* **Selected excerpt**
Wednesday, June 24, 2009

Sometimes it’s really hard to explain why it is I do this to myself. For instance, I’m sitting here at the computer, a little nauseous, knees shaking from fatigue, eyes half open, and wondering how I would describe my last two days. What words will use. Can I make you feel it. Can I make you understand it. Does it matter.

Rob and I just completed a “back to back” which is where we try to inflict multiple days of pain on ourselves to mimic the fun of the TransRockies race. Monday called for 14 miles in the canyon, seven down to the Colorado River, seven back up on Kaibab. Yesterday we hit 20 miles up in the peaks here in Flagstaff. 20 silent miles. Not good.

I am trying to remember what it is I am chasing down because it seems very far away and the price seems very high.

Monday we were off very early to the South Rim of the Canyon and on the way there realized this would be my 6th significant attempt at a serious run there in the past 6 months, without victory. I am learning the hard way. The hard stubborn stupid painful way. So it’s 7:00am and we are at the rim looking over and it hits me that running in the Grand Canyon may have forever ruined what the Grand Canyon means to me. There it is, in all it’s splendor, all it’s majestic beauty, one of the seven wonders of the world, attracting millions of people from all over the world every year, and I don’t feel speechless awe, I feel very, very nervous. A knot in my throat for what is about to come.
We fall. Down down down like dropping in an elevator, falling to the Colorado River, surprising those we approach from behind, whoosh and then we are gone again. The sun is out and burning earlier than we thought and doing this sort of thing in June in Arizona, the idea is and out as fast as possible. Down by the river there are more people and I make eye contact with no one. I want to avoid all the “what are you crazy guys doing har har har” talks, get gels, get water, start the climb back. If I look crazy enough maybe they won’t talk to me.

* **The problem**
Please reproduce the running journal entry above word for word, in full.

* **Collected data**
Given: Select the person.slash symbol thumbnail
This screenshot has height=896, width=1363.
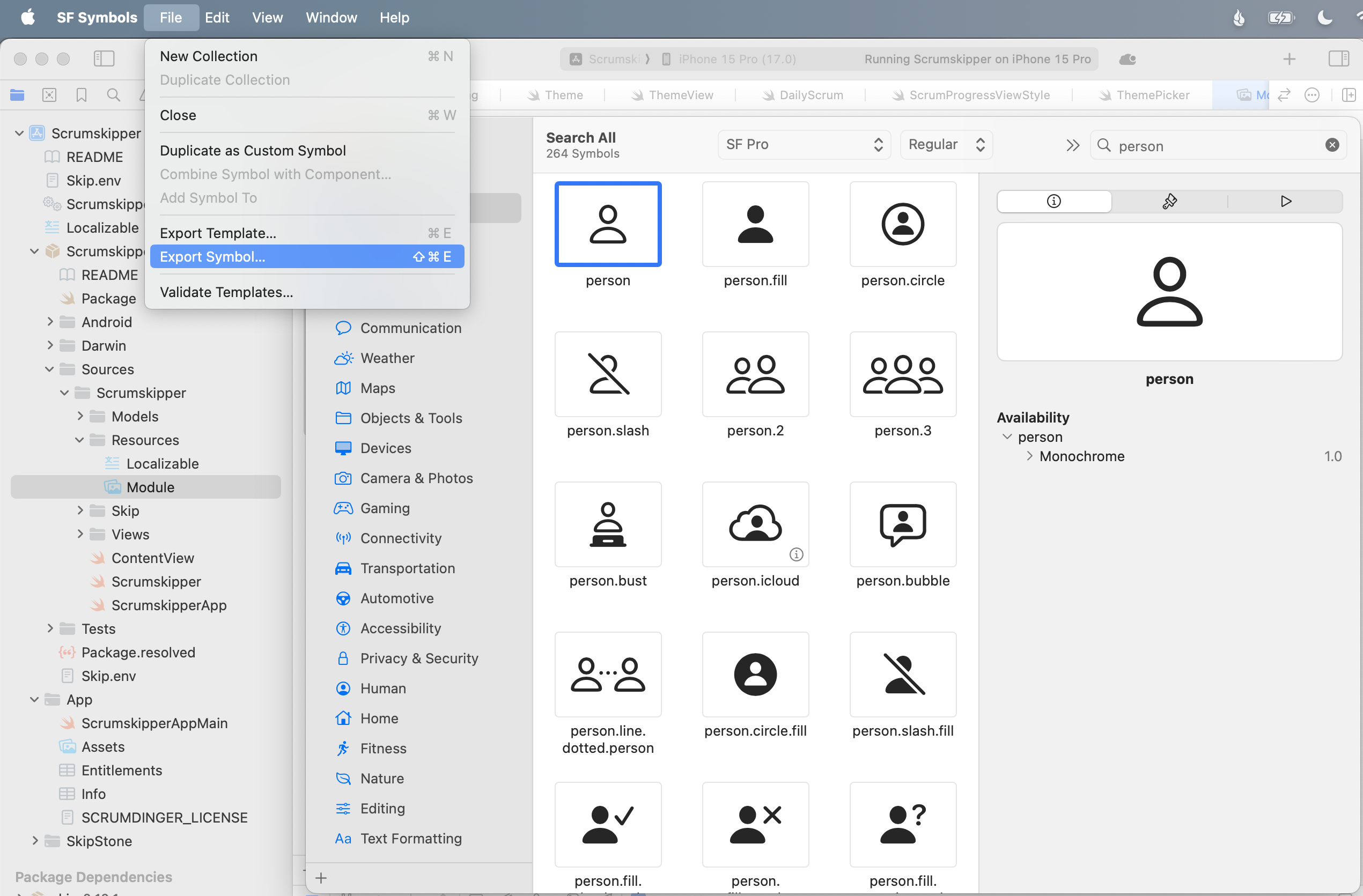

* **Output**
Wednesday, June 24, 2009

Sometimes it’s really hard to explain why it is I do this to myself. For instance, I’m sitting here at the computer, a little nauseous, knees shaking from fatigue, eyes half open, and wondering how I would describe my last two days. What words will use. Can I make you feel it. Can I make you understand it. Does it matter.

Rob and I just completed a “back to back” which is where we try to inflict multiple days of pain on ourselves to mimic the fun of the TransRockies race. Monday called for 14 miles in the canyon, seven down to the Colorado River, seven back up on Kaibab. Yesterday we hit 20 miles up in the peaks here in Flagstaff. 20 silent miles. Not good.

I am trying to remember what it is I am chasing down because it seems very far away and the price seems very high.

Monday we were off very early to the South Rim of the Canyon and on the way there realized this would be my 6th significant attempt at a serious run there in the past 6 months, without victory. I am learning the hard way. The hard stubborn stupid painful way. So it’s 7:00am and we are at the rim looking over and it hits me that running in the Grand Canyon may have forever ruined what the Grand Canyon means to me. There it is, in all it’s splendor, all it’s majestic beauty, one of the seven wonders of the world, attracting millions of people from all over the world every year, and I don’t feel speechless awe, I feel very, very nervous. A knot in my throat for what is about to come.
We fall. Down down down like dropping in an elevator, falling to the Colorado River, surprising those we approach from behind, whoosh and then we are gone again. The sun is out and burning earlier than we thought and doing this sort of thing in June in Arizona, the idea is and out as fast as possible. Down by the river there are more people and I make eye contact with no one. I want to avoid all the “what are you crazy guys doing har har har” talks, get gels, get water, start the climb back. If I look crazy enough maybe they won’t talk to me.